> [WHAT THIS TASK INVOLVES]: Pictures should not appear in the copy; the records themselves must be written out exactly.

Saved entries:
══════════

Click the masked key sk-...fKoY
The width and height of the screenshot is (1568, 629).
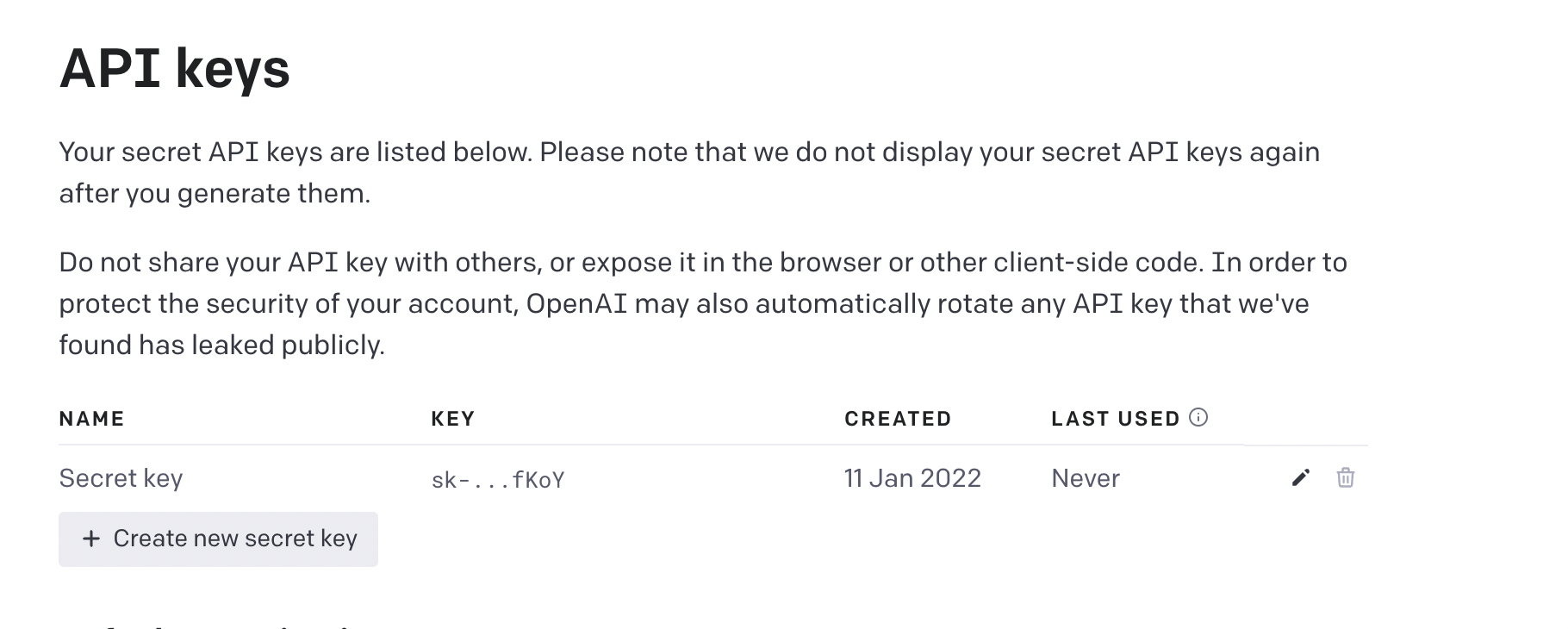click(x=498, y=480)
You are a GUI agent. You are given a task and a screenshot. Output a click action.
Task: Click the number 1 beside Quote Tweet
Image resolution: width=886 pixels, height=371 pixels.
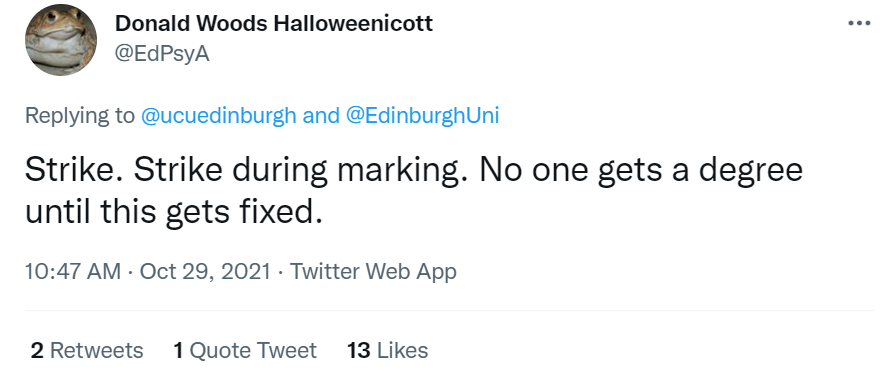point(179,351)
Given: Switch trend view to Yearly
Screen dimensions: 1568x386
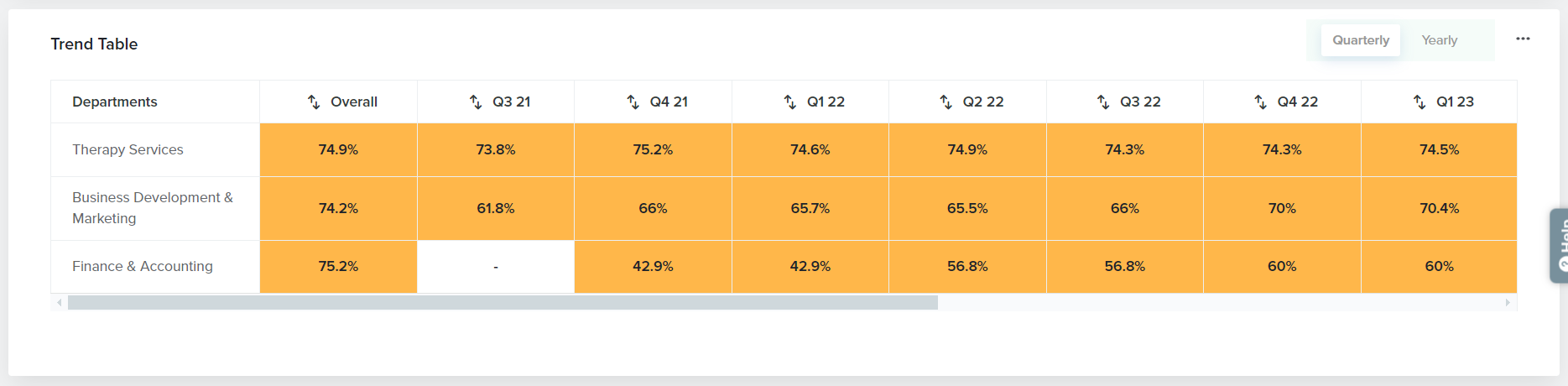Looking at the screenshot, I should pos(1440,40).
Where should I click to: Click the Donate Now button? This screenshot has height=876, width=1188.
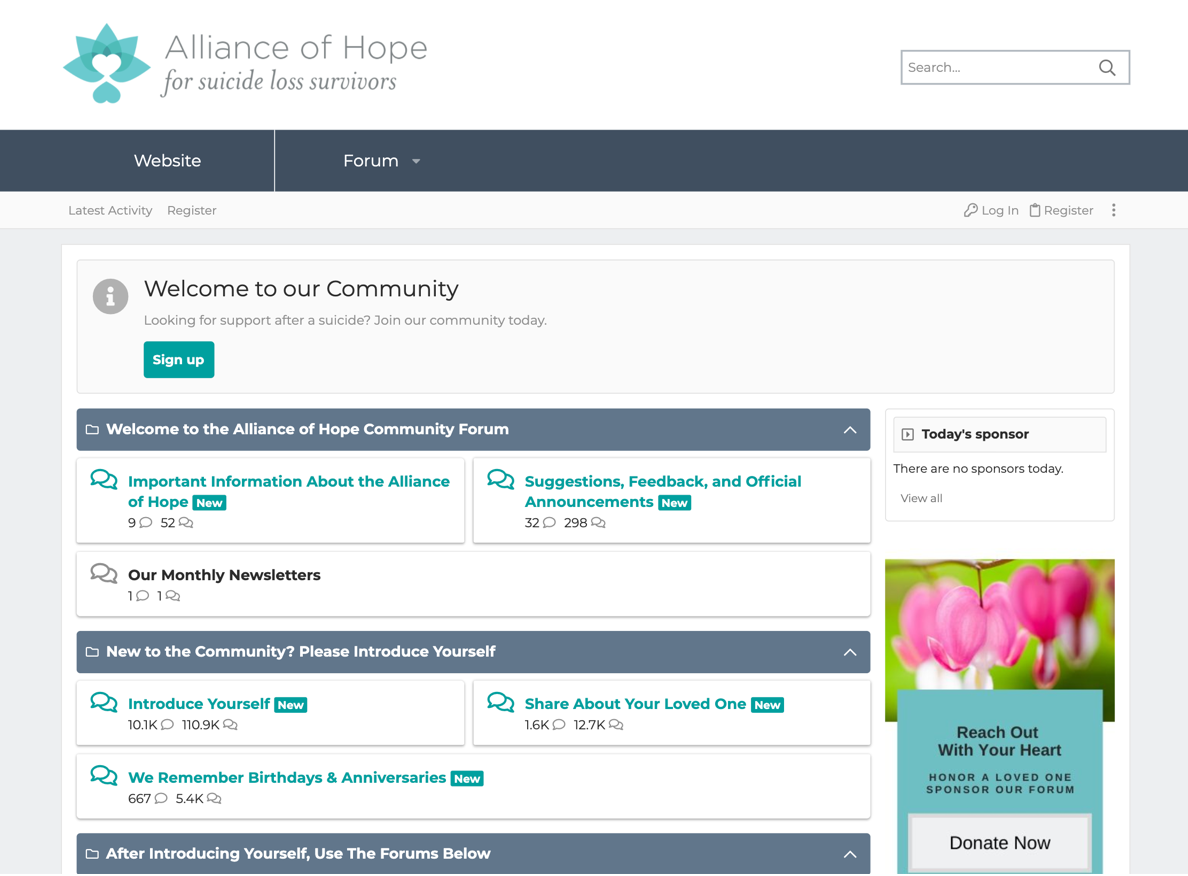[x=999, y=843]
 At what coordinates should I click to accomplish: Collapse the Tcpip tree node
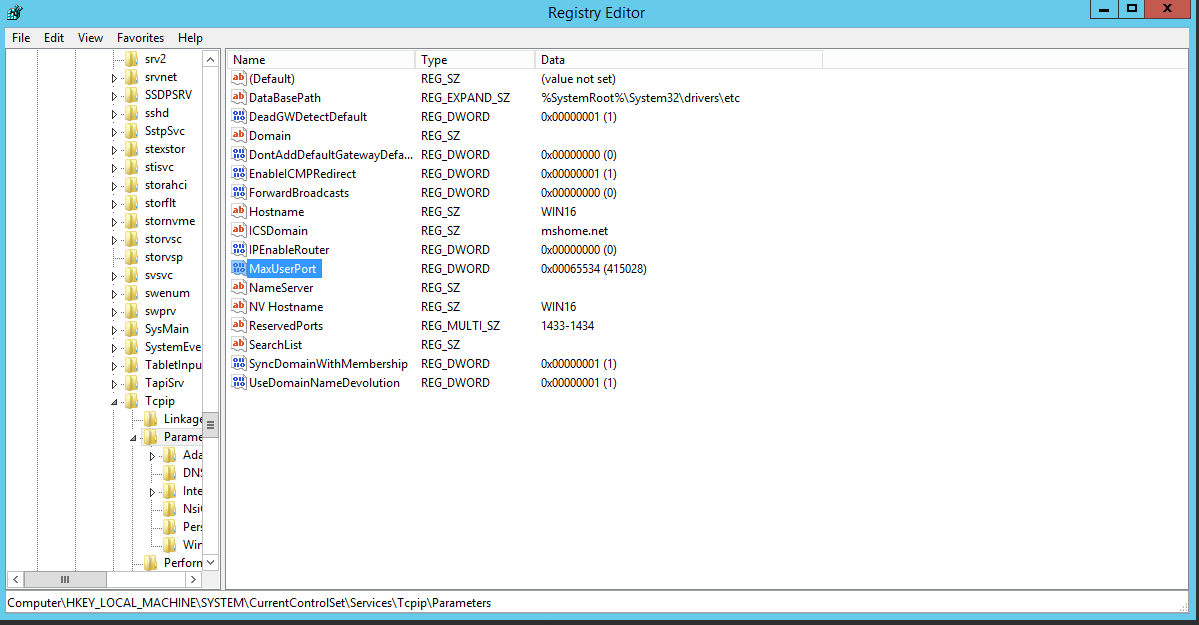click(115, 402)
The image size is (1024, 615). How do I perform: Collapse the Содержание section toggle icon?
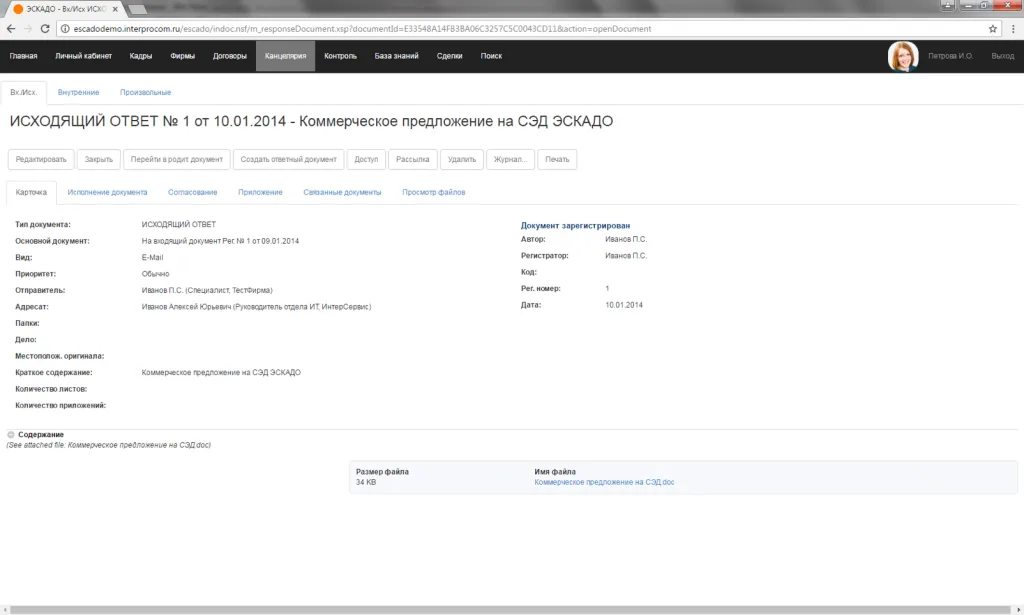pyautogui.click(x=11, y=435)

══════════

> [ANSWER BOX]:
Click the masked key sk-...fKoY
The width and height of the screenshot is (1568, 629).
click(x=498, y=480)
You are a GUI agent. You are given a task and a screenshot. Output a click action.
Task: Click the number 1 beside Quote Tweet
Image resolution: width=886 pixels, height=371 pixels.
point(179,351)
Given: Switch trend view to Yearly
Screen dimensions: 1568x386
Looking at the screenshot, I should pos(1440,40).
Where should I click to: Click the Donate Now button? This screenshot has height=876, width=1188.
[x=999, y=843]
 At what coordinates should I click to accomplish: Collapse the Tcpip tree node
click(115, 402)
The image size is (1024, 615). How do I perform: Collapse the Содержание section toggle icon?
pyautogui.click(x=11, y=435)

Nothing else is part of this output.